**Available data**
⟨
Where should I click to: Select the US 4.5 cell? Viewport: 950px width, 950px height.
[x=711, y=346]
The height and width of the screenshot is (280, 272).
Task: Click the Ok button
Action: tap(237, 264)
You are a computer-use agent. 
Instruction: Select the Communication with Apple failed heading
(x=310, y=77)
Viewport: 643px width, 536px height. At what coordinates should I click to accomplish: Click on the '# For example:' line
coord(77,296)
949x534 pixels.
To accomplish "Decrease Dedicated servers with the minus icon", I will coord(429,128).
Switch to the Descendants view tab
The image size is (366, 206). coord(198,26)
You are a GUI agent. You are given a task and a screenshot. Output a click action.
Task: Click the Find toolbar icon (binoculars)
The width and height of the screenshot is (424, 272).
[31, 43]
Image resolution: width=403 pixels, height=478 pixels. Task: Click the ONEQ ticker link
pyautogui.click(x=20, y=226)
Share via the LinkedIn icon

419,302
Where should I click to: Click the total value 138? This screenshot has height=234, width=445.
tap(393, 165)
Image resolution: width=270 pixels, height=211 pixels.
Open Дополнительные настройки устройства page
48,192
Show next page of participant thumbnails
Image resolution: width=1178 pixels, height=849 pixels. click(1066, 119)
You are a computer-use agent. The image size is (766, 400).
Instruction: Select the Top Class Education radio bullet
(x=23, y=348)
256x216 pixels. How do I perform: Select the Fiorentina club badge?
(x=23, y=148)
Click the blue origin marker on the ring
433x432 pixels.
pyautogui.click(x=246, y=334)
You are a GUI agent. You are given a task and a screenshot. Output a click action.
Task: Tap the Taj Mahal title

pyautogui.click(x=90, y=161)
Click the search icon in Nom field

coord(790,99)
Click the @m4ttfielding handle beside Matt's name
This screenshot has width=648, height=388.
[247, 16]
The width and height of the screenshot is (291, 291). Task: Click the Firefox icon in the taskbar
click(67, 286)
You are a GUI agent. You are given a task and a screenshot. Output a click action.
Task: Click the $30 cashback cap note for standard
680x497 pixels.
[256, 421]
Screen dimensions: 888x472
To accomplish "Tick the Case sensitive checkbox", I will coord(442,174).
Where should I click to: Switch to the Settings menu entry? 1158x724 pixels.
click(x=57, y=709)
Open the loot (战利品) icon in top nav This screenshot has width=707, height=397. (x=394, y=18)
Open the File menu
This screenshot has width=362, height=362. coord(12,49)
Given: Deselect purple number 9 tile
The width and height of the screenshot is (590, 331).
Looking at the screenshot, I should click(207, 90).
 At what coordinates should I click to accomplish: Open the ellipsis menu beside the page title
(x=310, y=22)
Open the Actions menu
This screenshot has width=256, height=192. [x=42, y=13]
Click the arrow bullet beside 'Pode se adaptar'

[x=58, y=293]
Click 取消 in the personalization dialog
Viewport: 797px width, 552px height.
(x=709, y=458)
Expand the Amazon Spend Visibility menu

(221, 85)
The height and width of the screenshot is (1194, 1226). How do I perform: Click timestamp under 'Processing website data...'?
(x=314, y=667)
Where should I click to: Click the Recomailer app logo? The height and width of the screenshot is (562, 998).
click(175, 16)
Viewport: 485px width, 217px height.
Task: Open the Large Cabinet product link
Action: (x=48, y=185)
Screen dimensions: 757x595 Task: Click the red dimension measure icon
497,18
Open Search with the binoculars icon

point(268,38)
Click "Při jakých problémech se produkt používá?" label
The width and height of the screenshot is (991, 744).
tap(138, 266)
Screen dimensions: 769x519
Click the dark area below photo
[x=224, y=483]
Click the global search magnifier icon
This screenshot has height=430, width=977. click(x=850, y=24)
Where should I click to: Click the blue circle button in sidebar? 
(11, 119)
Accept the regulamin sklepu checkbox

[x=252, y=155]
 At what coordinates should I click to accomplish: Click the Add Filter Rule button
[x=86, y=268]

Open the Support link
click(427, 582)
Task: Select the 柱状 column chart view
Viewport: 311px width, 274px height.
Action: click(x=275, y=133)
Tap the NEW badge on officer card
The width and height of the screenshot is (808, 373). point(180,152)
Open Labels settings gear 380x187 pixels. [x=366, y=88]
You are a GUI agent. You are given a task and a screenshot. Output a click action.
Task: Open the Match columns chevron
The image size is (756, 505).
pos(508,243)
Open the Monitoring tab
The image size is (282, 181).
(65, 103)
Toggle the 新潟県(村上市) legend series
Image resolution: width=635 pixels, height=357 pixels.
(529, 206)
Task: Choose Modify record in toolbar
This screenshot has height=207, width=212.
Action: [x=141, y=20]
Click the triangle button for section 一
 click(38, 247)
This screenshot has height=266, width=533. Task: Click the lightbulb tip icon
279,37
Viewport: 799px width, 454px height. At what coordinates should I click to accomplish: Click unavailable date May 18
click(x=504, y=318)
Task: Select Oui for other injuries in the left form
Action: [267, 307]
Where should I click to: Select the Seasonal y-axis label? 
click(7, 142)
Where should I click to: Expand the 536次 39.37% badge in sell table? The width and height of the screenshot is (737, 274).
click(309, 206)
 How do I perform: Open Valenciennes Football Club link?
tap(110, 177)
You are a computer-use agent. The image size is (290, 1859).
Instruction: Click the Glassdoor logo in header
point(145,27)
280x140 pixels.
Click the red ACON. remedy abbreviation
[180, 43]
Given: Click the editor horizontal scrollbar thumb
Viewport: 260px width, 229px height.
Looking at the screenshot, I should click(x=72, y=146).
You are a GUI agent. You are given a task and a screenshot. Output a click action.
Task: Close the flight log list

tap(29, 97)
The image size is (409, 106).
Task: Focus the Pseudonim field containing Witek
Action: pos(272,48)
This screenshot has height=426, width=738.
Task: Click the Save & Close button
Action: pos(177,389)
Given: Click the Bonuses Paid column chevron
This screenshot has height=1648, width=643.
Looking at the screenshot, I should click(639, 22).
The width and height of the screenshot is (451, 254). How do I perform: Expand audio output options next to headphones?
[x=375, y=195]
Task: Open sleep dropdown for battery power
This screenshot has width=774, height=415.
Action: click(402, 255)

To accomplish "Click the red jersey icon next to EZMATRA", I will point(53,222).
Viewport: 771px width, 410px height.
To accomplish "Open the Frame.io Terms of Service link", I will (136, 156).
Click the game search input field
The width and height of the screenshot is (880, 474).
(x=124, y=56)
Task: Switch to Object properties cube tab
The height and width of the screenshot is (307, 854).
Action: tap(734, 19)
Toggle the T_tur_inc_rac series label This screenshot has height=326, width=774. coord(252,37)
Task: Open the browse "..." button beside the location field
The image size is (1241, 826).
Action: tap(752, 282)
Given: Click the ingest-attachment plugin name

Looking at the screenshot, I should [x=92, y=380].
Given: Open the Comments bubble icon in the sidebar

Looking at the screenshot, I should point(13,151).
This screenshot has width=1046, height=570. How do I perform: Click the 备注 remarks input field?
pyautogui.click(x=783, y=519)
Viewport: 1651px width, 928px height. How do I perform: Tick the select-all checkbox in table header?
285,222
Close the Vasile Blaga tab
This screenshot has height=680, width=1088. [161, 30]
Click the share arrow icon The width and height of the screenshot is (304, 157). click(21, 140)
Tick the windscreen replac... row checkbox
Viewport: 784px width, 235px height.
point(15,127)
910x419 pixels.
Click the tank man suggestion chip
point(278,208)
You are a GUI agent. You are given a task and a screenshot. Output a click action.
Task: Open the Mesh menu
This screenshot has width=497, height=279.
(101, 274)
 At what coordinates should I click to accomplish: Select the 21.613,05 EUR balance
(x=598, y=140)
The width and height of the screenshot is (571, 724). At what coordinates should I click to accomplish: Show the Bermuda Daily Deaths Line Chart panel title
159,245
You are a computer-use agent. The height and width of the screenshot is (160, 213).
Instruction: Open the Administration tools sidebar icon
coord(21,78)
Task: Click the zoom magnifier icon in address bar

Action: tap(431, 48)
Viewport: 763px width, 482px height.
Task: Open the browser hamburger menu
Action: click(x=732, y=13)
⟩
**Prompt**
From the entries, give the number of lines where the string "computer" is found, and nothing else.

**Answer to this task**
4